Every morning, I write my gratitude. Lest I offend my disgruntled waking eyes, only one small desk lamp illumines the leather chair in my office. I begin by writing the date in Shaeffer red with a fountain pen that I have dedicated to this color. Then I write at least one paragraph in sepia, beginning with the words “I am grateful for…”

I concentrate on concrete, specific goods rather than abstractions such as “peace” or “prosperity.” I am grateful for seeing the brightness on the face of my seven-year-old son as he rides his new bike around the block. I am grateful for the shock of mauve among otherwise still barren trees as I go on my walks and see the first redbuds of the season. I am grateful for the enthusiasm that my children bring to learning French and German, that their education is not something I must force or cajole them into. I am grateful for the savor of creamy white wine sauce mixed with a lemon acidity in the shrimp and pasta dish that my wife so skillfully prepares for our dinner. I am grateful for the stained-glass ultramarine in the mantle of Our Lady which always seems to grab my attention at mass.

I undertake this exercise each morning—whether my sluggish waking consciousness especially feels like it or not—because I have experienced the way that gratitude grounds numerous other virtues in a flourishing life. A day begun in gratitude is a day begun with a humble, receptive stance toward goodness and beauty. Gratitude has a way of melting bitterness, resentment, and depression. Even if one cannot bring oneself to be grateful for a person or circumstance that is giving one trouble, gratitude for unrelated things clears the air of the soul, cutting through and driving away the smog. If you cannot be grateful because it’s the right thing to do, at least be grateful because it will make your day significantly more pleasant.

The stance of gratitude is really a stance toward two things at once: the gift and the giver. First, one must look closely at the gift and take it seriously rather than taking it for granted. One must truly appreciate its goodness, both in itself and in the benefit it brings to one’s life. Hence, the discipline of gratitude is an education in learning to see beauty. Second, gratitude must look to the giver, acknowledging the ultimate source of all good things in their transcendent ground and receiving the present gift in the spirit in which it is given: the infinite love of God. Hence, the discipline of gratitude is an education in responding to love with love.

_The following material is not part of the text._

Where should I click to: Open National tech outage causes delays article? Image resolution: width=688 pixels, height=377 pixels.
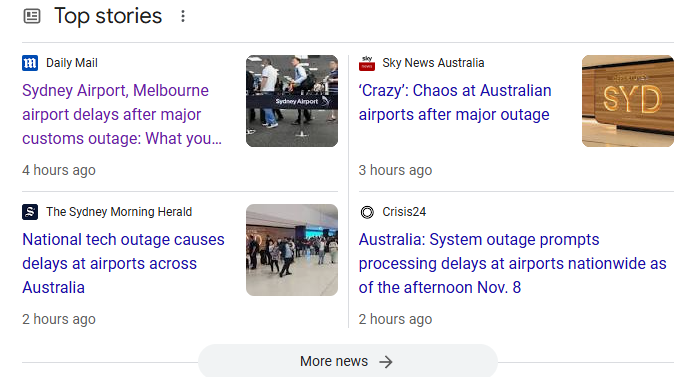123,263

If it were up to me, gratitude would be one of the cardinal virtues. Out of wisdom, courage, prudence, and justice, I would replace justice because there is a good case to be made that justice proceeds from gratitude rather than gratitude from justice. Justice means giving each thing its proper due. It is the right relation to each. One can think of gratitude as simply a species of this broader category, i.e. that which is due when a gift is given. But I would suggest that flipping that understanding around is the better way (or at least illuminates something profound about gratitude). All things are a gift; all people are a gift. I must first be open to receiving them as a gift and responding with gratitude if I am to have any hope relating to them with justice.

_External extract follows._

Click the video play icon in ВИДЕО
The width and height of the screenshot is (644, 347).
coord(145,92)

I will be able to treat my son with the justice that a father-son relationship calls for when I first receive him with gratitude, when I stop taking him for granted, when I learn to see the irreplaceable goodness of his person. On this basis, I can determine whether it would be just or not to give him an allowance.

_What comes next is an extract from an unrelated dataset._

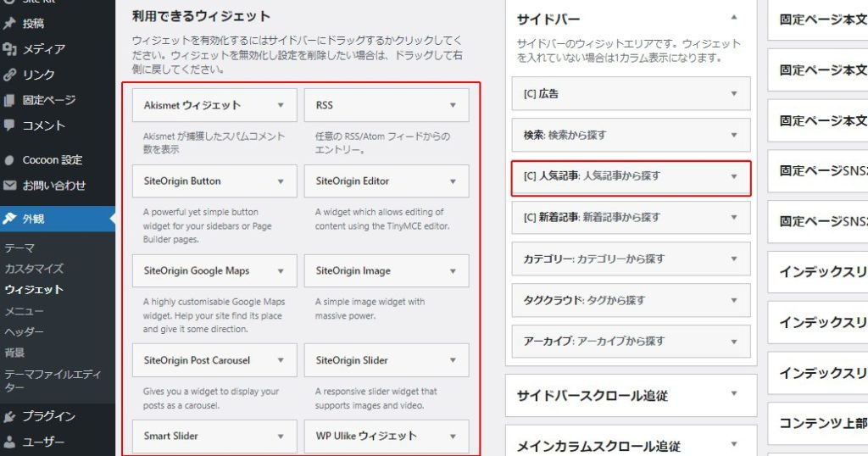Open テーマファイルエディター link
The image size is (868, 456).
coord(52,381)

A much more difficult case is justice in the ordinary criminal sense. Can I really begin with gratitude toward a thief? Toward a murderer? I cannot and should not be grateful to the thief for his theft or the murderer for his murder. But I can and should be grateful—although this sometimes requires heroic saintliness—to God for the ineliminable goodness of this person’s existence, a dignity and preciousness that can be effaced by evil but never wholly destroyed. Beginning from this grateful stance toward God, justice toward the criminal (and not least toward his victims) can proceed.

As with justice so with much else in our lives. Beginning from a stance of gratitude, the movements of the other virtues flow in an elegant dance. Without gratitude, however, they become stiff and falter if they do not altogether fail. How can I perform well my calling at work if I am ungrateful for my position? How can a student study well in class if he is ungrateful for the privilege of his education? How can I love well my wife if I am ungrateful for all her inestimable worth?

I am grateful, then, for my fountain pen. I am grateful for the dark brown ink and manila paper in the soft lamplight of the early morning. I am grateful even for the disgruntling of my eyes because that disgruntling pushes my soul into an effort of gratitude that little by little teaches me to see the world aright.